"Have this mind among yourselves, which is yours in Christ Jesus, who, though he was in the form of God, did not count equality with God a thing to be grasped, but emptied himself, by taking the form of a servant, being born in the likeness of men. And being found in human form, he humbled himself by becoming obedient to the point of death, even death on a cross.

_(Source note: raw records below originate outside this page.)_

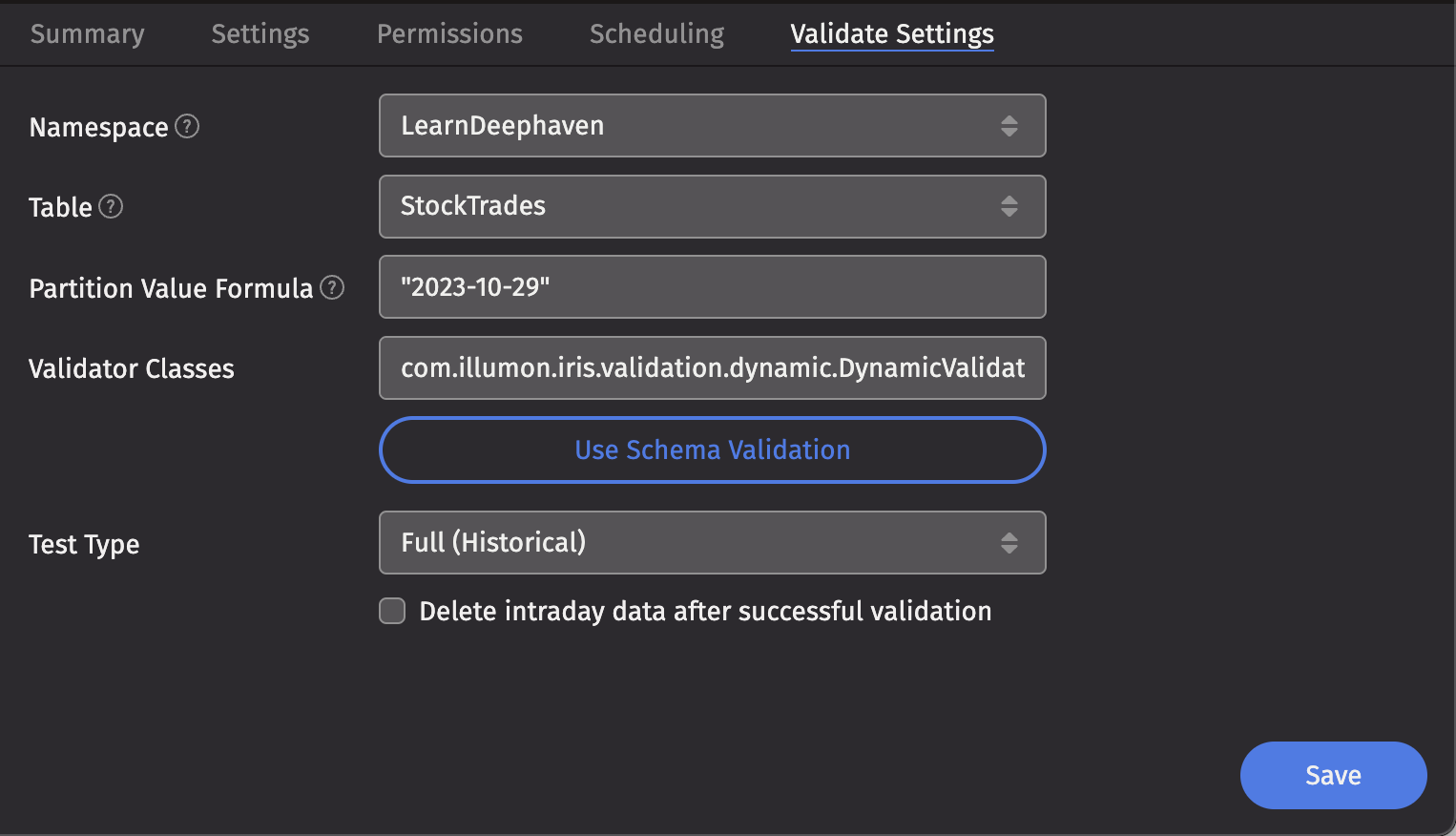Click the Namespace help question-mark icon
The width and height of the screenshot is (1456, 836).
point(188,126)
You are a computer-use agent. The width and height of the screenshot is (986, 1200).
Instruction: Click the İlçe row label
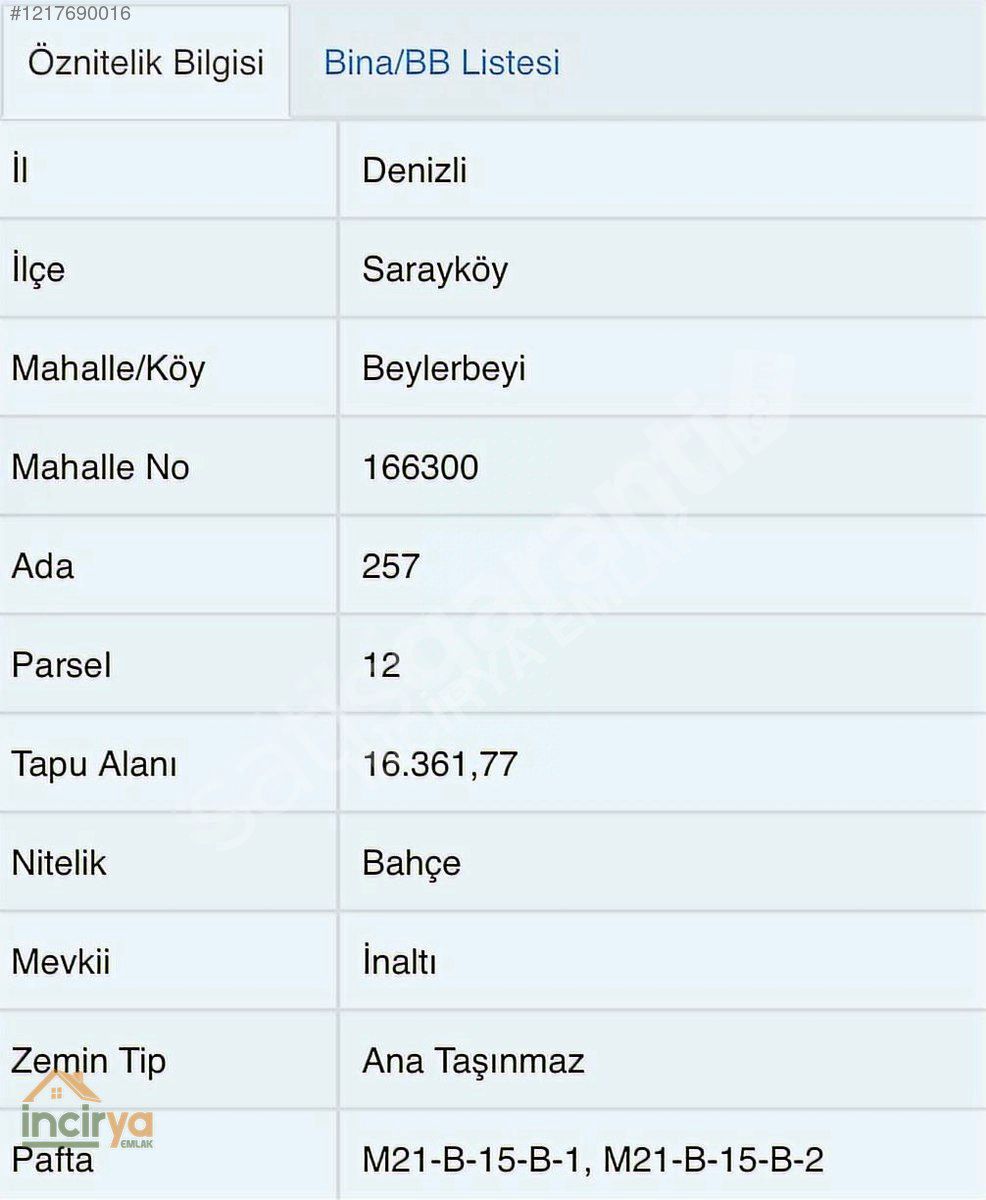[x=38, y=270]
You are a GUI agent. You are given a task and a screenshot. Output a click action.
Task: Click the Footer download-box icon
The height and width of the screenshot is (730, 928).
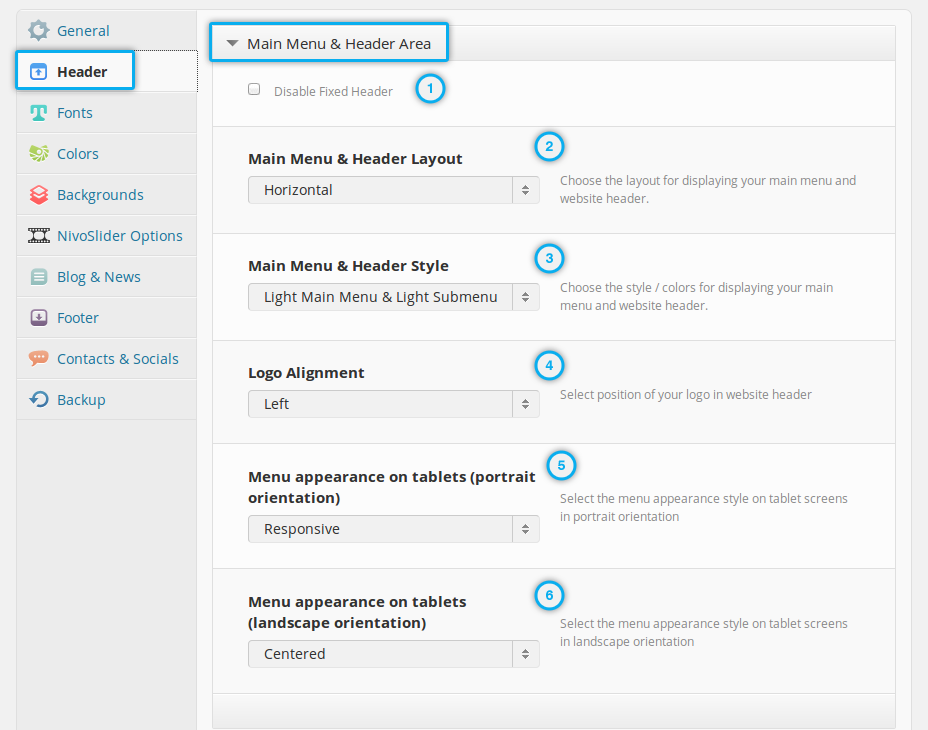point(39,318)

Therefore God has highly exalted him and bestowed on him the name that is above every name, so that at the name of Jesus every knee should bow, in heaven and on earth and under the earth, and every tongue confess that Jesus Christ is Lord, to the glory of God the Father." Paul to the persecuted at Philippi (2:5-11)

16 May 2011

Creative failure and some advice from mom.

I admit, I can't sew.  This probably surprises no one. 
Neither can my mother.  Its probably some defective gene or something.
Actually, in my mother's defense, she made a really lovely quilt once, when I was a kid.  Nobody was ever allowed to touch it after that, probably for fear that it would disintegrate on contact.   She spent hours on that thing.  And it is a sign of how grandmothers see the world that we children weren't allowed to look at that quilt wrong, but as soon as my first child was born, the quilt came out of the box and was spread on the FLOOR unrequested, for little mister prone to sudden messes to roll about on.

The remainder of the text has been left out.